Aos 57 anos, Adelaide Ferreira decidiu abrir o coração. Em grande entrevista à edição desta semana da revista TV 7 Dias, a cantora e atriz assume um passado de violência, o mau relacionamento com o progenitor e o afastamento da irmã, a também cantora, apresentadora e atriz Mila Ferreira. «Naquele dia, o meu pai perdeu o controlo sobre si, porque não tolerava que lhe desobedecessem e eu desobedeci-lhe», relata a intérprete de êxitos como «Dava tudo» e «Papel principal».

«Foi muito duro. Foi com as mãos, com o pé (...) Fui parar ao hospital», relata a cantora, que alega que, na altura, perfurou um tímpano. «A minha querida irmã Mila, com 11 anos, que já era uma matulona gritou (...) Salvou-me a vida. Se eu estou cá, devo-o a ela!», assegura. «Nunca mais amei o meu pai», acrescenta ainda a cantora, que refere que a relação que tem atualmente com o pai é «má».

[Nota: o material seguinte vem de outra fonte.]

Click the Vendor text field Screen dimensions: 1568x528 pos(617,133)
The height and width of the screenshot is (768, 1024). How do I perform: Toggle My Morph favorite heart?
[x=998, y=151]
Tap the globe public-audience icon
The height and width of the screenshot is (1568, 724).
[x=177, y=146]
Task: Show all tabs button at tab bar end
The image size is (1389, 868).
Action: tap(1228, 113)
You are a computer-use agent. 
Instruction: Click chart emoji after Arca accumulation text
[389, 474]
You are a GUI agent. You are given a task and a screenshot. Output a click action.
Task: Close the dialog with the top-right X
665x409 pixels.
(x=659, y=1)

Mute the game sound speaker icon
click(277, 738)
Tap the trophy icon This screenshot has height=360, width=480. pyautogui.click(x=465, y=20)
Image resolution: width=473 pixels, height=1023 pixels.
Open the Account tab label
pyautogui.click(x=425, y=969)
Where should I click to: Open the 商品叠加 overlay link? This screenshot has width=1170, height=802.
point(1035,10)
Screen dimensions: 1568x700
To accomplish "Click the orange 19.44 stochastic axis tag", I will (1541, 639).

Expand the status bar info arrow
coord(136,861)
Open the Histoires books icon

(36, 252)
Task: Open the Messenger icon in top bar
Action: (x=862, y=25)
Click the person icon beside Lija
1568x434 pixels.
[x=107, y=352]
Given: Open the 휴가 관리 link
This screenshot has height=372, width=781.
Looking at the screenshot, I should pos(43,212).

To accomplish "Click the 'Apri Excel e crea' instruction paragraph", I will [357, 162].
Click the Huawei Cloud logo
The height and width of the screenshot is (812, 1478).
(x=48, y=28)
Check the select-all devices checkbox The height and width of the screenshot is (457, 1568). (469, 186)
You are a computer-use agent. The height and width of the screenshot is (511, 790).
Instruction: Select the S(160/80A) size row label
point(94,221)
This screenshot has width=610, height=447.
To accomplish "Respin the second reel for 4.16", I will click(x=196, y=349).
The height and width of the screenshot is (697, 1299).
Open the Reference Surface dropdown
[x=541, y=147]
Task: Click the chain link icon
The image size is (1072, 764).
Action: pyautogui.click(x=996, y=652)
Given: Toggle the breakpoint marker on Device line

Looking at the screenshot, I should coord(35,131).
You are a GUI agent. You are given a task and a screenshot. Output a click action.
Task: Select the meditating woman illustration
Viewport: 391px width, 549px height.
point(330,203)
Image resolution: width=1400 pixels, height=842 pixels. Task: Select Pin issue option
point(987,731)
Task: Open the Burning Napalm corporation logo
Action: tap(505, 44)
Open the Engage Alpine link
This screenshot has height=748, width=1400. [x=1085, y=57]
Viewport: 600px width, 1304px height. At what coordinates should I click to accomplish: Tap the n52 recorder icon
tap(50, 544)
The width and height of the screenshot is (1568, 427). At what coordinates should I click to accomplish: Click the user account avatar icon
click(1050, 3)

Apesar dos elogios à irmã, com o passar do tempo afastaram-se e, hoje, a relação entre as duas é também ela praticamente inexistente. «Éramos manas siamesas. Acho que ela ficou magoada comigo [por ter saído de casa aos 16 anos]. Eu fugi da confusão e ela ficou lá sozinha. Mas só pensei nisso muito mais tarde», assume Adelaide Ferreira. «Ficámos muito distantes e frias», admite a cantora.